Beer styles were important because they were quite literally the only way to get early 1990s readers to understand what I was writing about. People then knew what ‘beer’ meant, which was primarily mainstream brands that had spent the last couple of decades devolving towards a less flavourful and more marketing driven norm, and might, just might get that such beers were of a class called ‘lager.’ Try explaining anything else without first establishing a style and what it meant and you were charging headlong into confusion — and, importantly for this young writer, the almost certain cancellation of one’s column!

Beer styles were, as Tim Webb and I put in bold type many years later in the third and latest edition of our World Atlas of Beer, “an informal agreement between a brewer and a consumer, expressed through a term on a label, by which the former tells the latter roughly what sort of beer they have tried to make.” Except, back then, it was a bit more formal than informal.

I’ve no idea how I might approach the same issue were I just starting to write about beer today. If that agreement was semi-formal in the 1990s and informal in the 2010s, it’s nigh on casual these days. I mean, bathing suit and flip-flops casual. So casual as to be almost entirely useless, in fact.

Take the craft beer world’s number one style, for example. In the 1980s and ‘90s, long before it became the go-to for a generation of brewers, an IPA was fairly easy to define, regardless of whether it was crafted in its traditional English form or more modern and then still developing American iteration: Somewhat to significantly stronger and hoppier than its pale ale kin, and often lighter in colour.

Put in terms the average imbiber could then understand, if you liked pale ale or best bitter but craved more of what made those beers distinctive, IPA was for you!

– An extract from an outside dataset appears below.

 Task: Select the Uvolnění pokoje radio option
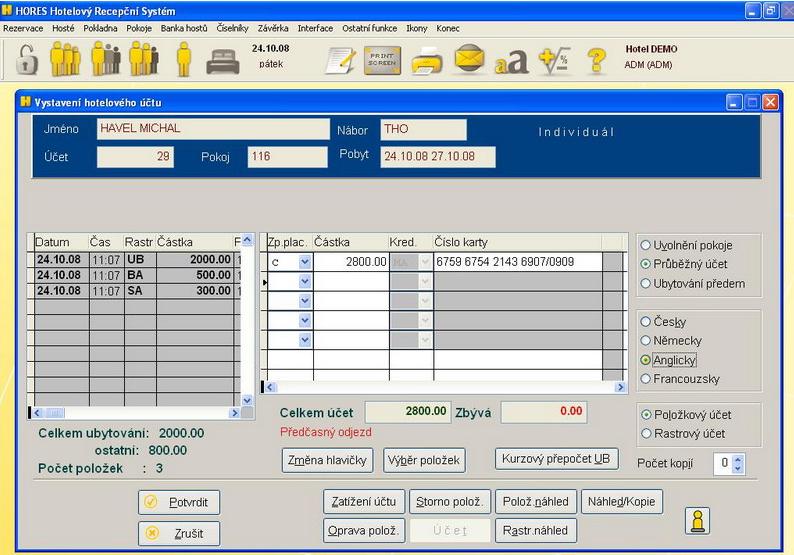[x=646, y=245]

Today, we see IPA assume all sorts of diverse and frequently discordant guises. There is the Session IPA, of course, which swaps out strength but maintains an often abrasive bitterness, the hoppy porter-IPA hybrid known as Black IPA, and the Fruit IPA, which softens the bitterness with sweet fruitiness or agitates it with citrusy acidity. Then there is the New England IPA, or as I like to term it, the Neepa, with dense, sometimes turbid cloudiness, big olfactory impact from the hops, and quite often little to negligible bitterness.

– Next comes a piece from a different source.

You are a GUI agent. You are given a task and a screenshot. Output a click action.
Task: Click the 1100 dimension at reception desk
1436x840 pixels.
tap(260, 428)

And don’t get me started on Sour or Milkshake IPAs, respectively adding sourness or sweetness to a style that is supposed to be defined by its bitterness.

IPA is the worst offender in style dilution, but by no means is it alone. Over the months and years recently passed, I have sampled Berliner Weisses so infused with fruit that they reminded me of the descriptively named childhood candy, Sweet Tarts, confectionary Stouts that resembled more a syrup-filled Starbucks creation than anything beer-like, and Pilsners barely a hop cone removed from Budweiser or Carling.

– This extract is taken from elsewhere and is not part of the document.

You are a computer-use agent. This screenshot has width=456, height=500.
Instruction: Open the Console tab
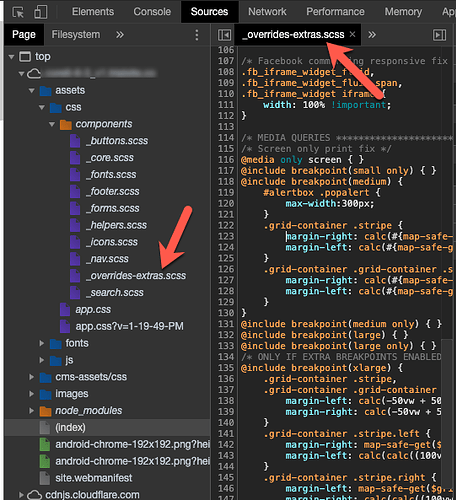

None of this is to decry creativity in brewing, which is, after all, the whole reason microbrewing/craft brewing took off in the first place. But while some might suggest that ‘style creep’ such as that noted above is essential to the further growth of the craft beer market, I believe it is equally valid to propose that when a consumer repeatedly buys beer expecting one thing and receives another, they might the next time be more inclined to opt for a tried-and-true international brand than anything from a craft brewery.

‘Once bitten, twice shy’ is how the saying goes, and when, say, an IPA of indeterminant character is doing the biting, that resulting shyness could ultimately prove detrimental to not only the future of the brewery that made the beer, but also to that of the craft segment as a whole.